# Provided material:
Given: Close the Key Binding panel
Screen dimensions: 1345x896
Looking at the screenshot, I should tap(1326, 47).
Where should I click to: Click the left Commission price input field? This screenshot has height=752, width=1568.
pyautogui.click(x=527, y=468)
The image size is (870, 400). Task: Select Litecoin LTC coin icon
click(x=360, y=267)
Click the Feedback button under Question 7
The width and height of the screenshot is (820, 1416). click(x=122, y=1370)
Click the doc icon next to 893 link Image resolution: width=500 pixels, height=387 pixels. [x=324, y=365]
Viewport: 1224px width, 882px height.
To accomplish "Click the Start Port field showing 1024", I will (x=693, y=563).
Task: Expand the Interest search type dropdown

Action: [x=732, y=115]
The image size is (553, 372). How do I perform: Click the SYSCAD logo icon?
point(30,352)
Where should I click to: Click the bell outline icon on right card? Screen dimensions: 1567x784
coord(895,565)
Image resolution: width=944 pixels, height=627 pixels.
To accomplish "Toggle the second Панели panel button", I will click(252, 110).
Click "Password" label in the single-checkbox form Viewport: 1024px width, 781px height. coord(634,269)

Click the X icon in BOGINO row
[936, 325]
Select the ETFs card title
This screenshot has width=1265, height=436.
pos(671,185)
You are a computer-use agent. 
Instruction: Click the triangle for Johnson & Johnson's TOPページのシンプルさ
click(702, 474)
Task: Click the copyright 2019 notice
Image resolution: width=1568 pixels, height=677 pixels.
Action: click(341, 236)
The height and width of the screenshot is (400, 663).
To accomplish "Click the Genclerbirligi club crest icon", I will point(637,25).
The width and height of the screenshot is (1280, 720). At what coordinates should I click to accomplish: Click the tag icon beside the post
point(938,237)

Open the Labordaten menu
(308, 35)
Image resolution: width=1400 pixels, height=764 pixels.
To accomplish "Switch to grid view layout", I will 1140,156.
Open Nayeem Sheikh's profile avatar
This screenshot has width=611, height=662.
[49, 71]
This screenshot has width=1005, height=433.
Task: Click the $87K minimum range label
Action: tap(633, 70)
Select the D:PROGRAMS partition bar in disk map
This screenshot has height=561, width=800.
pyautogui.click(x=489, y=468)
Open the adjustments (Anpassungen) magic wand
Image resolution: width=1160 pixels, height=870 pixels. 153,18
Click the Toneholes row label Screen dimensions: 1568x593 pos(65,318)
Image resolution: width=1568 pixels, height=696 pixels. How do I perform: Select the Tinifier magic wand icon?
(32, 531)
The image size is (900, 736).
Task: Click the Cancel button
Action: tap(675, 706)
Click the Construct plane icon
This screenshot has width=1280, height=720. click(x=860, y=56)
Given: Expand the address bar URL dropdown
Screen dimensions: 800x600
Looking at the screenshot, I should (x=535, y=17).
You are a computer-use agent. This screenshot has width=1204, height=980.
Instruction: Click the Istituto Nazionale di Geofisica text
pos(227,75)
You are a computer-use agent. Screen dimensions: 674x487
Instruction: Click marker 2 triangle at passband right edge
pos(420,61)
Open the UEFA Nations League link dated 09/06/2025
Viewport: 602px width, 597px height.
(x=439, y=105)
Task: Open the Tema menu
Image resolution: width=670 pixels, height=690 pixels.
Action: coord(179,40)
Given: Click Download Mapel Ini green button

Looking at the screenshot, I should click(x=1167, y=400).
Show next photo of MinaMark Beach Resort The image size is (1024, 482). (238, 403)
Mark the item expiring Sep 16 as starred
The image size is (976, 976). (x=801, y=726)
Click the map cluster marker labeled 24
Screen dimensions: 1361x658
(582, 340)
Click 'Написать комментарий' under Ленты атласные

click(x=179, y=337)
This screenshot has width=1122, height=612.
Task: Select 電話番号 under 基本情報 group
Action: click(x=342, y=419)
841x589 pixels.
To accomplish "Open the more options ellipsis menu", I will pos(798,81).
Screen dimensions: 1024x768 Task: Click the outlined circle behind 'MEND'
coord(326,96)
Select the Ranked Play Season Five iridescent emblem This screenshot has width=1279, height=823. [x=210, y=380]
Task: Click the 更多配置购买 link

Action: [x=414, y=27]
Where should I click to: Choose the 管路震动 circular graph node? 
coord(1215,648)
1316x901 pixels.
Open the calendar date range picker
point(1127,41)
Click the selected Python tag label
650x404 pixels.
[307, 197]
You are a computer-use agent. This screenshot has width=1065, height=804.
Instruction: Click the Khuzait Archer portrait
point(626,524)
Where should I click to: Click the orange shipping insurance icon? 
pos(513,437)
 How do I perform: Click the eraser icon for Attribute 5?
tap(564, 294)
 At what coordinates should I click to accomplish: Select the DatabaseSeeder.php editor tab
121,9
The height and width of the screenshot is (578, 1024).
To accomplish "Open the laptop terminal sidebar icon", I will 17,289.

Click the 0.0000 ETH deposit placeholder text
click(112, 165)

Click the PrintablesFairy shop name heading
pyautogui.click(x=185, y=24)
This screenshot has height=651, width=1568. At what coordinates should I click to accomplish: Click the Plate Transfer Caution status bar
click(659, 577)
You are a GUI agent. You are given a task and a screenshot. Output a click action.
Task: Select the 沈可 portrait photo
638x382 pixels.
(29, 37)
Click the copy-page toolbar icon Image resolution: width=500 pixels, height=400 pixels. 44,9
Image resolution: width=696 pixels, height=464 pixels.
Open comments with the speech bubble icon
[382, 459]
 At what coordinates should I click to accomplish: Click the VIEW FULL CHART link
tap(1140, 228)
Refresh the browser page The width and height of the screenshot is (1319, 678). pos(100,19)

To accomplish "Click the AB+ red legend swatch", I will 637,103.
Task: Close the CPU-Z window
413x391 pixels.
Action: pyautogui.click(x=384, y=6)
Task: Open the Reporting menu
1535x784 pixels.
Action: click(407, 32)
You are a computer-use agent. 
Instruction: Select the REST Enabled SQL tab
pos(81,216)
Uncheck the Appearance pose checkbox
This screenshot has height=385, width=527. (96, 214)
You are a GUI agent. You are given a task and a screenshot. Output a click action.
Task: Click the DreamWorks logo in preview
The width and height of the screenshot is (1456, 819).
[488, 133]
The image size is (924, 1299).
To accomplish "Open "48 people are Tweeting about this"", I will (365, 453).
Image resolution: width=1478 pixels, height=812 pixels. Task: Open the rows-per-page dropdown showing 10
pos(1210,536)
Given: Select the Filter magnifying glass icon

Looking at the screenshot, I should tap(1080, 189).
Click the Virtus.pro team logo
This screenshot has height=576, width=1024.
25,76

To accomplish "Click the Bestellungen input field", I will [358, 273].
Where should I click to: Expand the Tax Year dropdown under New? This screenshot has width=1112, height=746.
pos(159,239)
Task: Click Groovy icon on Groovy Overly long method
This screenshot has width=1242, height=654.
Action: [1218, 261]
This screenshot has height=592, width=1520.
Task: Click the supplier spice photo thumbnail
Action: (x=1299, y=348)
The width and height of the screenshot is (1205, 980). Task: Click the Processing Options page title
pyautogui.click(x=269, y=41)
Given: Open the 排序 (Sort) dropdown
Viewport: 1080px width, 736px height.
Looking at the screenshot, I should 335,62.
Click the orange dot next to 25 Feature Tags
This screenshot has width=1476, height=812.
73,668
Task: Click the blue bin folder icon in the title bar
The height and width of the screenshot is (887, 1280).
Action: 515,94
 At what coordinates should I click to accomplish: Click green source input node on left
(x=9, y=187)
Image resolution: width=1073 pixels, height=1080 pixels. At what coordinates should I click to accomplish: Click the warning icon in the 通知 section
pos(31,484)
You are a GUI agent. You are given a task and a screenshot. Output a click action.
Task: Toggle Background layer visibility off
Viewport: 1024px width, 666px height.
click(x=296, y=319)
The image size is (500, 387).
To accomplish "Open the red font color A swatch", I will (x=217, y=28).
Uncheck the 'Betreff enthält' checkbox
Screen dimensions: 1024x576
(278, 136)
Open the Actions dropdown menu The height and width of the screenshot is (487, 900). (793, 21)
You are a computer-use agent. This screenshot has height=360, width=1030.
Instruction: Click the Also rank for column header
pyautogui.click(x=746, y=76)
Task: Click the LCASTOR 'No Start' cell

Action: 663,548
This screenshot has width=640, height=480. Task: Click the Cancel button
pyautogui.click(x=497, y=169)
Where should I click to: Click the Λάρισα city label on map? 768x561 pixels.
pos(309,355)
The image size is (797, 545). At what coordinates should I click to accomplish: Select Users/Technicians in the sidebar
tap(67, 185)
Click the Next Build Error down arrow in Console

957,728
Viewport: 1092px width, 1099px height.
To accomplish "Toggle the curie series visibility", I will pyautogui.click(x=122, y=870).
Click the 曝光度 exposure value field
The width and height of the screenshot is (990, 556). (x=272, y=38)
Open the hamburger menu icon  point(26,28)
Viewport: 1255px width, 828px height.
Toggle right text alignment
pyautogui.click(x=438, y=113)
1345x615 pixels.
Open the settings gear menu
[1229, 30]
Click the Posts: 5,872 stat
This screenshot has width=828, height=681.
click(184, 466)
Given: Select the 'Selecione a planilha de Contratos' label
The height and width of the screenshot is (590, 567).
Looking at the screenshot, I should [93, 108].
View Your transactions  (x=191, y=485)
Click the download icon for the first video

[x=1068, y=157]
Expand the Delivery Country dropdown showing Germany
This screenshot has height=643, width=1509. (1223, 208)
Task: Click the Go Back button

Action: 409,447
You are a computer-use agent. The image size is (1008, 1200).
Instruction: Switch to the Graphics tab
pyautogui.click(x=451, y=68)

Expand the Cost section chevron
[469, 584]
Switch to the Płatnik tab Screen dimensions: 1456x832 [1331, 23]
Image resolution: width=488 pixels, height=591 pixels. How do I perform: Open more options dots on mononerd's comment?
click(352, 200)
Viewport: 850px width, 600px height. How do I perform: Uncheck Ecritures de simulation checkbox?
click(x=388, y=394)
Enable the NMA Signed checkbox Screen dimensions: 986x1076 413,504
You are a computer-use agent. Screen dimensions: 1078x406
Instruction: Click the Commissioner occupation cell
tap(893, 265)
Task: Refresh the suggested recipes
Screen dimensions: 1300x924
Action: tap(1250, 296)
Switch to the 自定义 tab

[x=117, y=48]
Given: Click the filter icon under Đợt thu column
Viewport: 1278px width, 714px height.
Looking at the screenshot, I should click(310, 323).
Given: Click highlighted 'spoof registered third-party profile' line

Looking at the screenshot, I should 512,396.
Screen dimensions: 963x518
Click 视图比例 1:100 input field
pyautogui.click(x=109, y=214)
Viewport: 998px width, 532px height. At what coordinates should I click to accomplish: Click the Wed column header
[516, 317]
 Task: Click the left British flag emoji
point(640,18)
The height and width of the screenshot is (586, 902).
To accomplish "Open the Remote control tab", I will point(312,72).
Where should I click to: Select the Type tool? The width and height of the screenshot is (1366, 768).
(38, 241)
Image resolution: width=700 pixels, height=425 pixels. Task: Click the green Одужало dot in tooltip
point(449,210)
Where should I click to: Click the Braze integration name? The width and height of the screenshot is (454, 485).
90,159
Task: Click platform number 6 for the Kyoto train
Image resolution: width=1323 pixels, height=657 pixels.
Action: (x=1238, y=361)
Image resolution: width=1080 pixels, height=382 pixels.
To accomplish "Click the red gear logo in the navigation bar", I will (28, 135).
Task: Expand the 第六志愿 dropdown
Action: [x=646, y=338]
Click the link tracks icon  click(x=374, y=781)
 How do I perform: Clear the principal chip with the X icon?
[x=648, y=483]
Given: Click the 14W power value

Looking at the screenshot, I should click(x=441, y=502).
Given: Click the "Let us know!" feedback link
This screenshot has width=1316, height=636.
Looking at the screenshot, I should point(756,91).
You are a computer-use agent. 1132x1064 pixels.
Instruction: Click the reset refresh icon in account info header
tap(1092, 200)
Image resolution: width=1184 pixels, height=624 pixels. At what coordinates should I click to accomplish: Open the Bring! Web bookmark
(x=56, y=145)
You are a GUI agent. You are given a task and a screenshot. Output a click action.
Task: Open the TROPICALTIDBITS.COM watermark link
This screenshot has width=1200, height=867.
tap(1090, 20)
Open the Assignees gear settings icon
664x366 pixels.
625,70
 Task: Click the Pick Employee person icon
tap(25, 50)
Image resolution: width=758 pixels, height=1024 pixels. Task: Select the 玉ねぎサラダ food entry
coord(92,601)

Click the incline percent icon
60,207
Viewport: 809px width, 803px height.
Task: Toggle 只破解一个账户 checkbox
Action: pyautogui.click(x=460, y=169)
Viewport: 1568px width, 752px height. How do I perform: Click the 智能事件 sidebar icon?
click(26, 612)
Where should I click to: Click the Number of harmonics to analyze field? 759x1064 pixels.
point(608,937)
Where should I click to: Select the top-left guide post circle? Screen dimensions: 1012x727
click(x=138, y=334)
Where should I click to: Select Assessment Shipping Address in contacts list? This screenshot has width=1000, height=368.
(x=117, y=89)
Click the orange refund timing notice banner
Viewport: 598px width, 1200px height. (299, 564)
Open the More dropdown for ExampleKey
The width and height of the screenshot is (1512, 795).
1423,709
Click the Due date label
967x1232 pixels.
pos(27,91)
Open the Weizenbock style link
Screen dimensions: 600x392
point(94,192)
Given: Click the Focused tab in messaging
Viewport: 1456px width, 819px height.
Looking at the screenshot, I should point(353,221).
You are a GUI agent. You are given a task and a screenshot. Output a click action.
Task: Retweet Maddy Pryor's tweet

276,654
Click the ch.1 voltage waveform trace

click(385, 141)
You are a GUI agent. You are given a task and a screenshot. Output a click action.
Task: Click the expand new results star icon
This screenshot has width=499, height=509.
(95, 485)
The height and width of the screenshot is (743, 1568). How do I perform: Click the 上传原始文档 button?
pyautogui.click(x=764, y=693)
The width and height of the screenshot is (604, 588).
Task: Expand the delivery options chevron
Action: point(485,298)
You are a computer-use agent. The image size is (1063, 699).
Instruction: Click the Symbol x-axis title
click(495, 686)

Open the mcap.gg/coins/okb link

# Task:
Reply with a number only, showing how many lines of the material contain the word "visibility".

# Task result:
2